PipelineJobs¶

Essential details of a computation workflow are represented in a Pipeline comprised of static software components and parameterizations. The invocation of a pipeline, complete with linkages to experimental metadata, inputs, and run-time parameterization is represented in a PipelineJob.

Creation, management, and metadata resolution of Pipelines and PipelineJobs is implemented in the python-datacatalog library (this codebase) which is operated by interlinked Abaco Reactors collectively known as the PipelineJobs System. These Reactors write and mantain records and linkages in the MongoDB databases that form the Data Catalog. They are documented in Manager Reactors.

Overview¶

Each PipelineJob is an entry in the Data Catalog jobs collection representing one and only one combination of:

Specific pipeline
Linkage to specific measurements
Run-time parameterizations

This design ensures that any given combination of these values will always be associated with a distinct set of output files (i.e. sequence alignments, CSVs, data frames, PDF reports, etc.). This design permits a strong guarantee that those results can always be specifically accessed and referred to in the future, whether by human-led or automated processes.

Job Lifecycle¶

A PipelineJob has a defined set of states transitions between during key stages of the analytics lifecycle.
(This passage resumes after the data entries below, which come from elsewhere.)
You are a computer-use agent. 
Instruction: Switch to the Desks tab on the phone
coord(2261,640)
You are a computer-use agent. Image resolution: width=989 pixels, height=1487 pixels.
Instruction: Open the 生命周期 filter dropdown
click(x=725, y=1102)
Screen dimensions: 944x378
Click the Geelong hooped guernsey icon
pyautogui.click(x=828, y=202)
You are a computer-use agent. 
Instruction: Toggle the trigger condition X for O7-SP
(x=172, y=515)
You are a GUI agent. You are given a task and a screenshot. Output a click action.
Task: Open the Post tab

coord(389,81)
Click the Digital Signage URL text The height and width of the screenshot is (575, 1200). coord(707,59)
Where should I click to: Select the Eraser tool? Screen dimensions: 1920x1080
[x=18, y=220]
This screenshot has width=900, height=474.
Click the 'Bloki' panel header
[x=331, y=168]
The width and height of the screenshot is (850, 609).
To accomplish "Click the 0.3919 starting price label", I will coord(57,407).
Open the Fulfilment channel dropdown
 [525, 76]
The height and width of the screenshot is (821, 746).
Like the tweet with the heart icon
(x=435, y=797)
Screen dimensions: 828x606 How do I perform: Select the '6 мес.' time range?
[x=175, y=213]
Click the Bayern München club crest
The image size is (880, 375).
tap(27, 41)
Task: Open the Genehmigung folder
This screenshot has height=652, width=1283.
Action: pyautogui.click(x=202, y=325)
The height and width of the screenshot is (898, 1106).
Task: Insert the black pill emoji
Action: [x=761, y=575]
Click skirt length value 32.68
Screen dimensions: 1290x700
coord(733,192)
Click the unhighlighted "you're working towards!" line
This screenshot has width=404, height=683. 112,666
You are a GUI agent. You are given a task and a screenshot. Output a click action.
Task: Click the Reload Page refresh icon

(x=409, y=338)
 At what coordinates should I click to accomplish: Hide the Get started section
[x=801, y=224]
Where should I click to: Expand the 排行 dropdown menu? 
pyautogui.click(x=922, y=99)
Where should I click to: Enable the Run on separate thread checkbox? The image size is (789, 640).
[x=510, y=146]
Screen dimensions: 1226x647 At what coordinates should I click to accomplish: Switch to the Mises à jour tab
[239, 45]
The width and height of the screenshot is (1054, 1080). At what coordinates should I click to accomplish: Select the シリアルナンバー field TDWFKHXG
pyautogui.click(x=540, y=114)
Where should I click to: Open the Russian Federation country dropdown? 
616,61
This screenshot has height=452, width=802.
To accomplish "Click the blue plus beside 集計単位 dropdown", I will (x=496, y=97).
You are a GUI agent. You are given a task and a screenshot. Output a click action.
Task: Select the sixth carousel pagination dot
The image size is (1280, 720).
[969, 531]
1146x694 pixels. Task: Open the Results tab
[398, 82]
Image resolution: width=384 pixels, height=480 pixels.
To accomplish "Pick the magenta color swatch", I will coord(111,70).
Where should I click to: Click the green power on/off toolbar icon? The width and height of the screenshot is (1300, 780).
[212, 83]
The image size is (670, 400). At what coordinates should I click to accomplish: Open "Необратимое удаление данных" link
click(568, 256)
Such transitions occur when by way of events, as illustrated here:

These states and events are described in detail in the tables below (in approximately chronological order).

States¶

State	Description
CREATED	Job inputs and configuration has been defined
RUNNING	Job is actively processing data
FAILED	Job did not complete successfully
FINISHED	Job has completed processing and outputs are archived
INDEXING	Job outputs are being associated with project metadata
VALIDATING	Job outputs are being assessed for correctness
VALIDATED	Job outputs were determined to be correct
REJECTED	Job outputs are invalid and should not be used
FINALIZED	Job outputs are validated and ready for general use
RETIRED	Job and outputs should no longer be used
RESET	Job and outputs are being reset for another run

Events¶

Event	Description
create	Create a new job
run	Mark the job as “running”
update	Append an information item to the job history
resource	Note resource marshalling activity in the job history
fail	Permanently mark the job as failed
finish	Mark the job as complete
index	Index the job outputs
indexed	Mark that the indexing task is complete
validate	Mark the job as under validation
validated	Mark that validation has completed
finalize	Mark the job and its outputs as suitable for use
reject	Mark the job and its outputs as unsuitable for use
retire	Mark job and its outputs as retired/deprecated
reset	Begin to reset the job, erasing archive_path contents
ready	Complete the reset process, allowing job to be re-run

Job Schema¶

A PipelineJob has four _core_ properties:

data The run-time parameterization of the pipeline
history Chronological history of state-change event
state Current state of the job
uuid UUID5 hashed from the pipeline_uuid and job data

It also has four relationship linkages to other assets in the Data Catalog. These are actively maintained and curated by the PipelineJobs System.

generated_by The UUID of a Pipeline that performed the work
child_of UUID(s) of measurements analysed by the job.
acted_on Members of the file collection processed by the job
acted_using Members of the references collection used by the job

Pipelines¶

PipelineJobs are always linked via generated_by to Pipelines.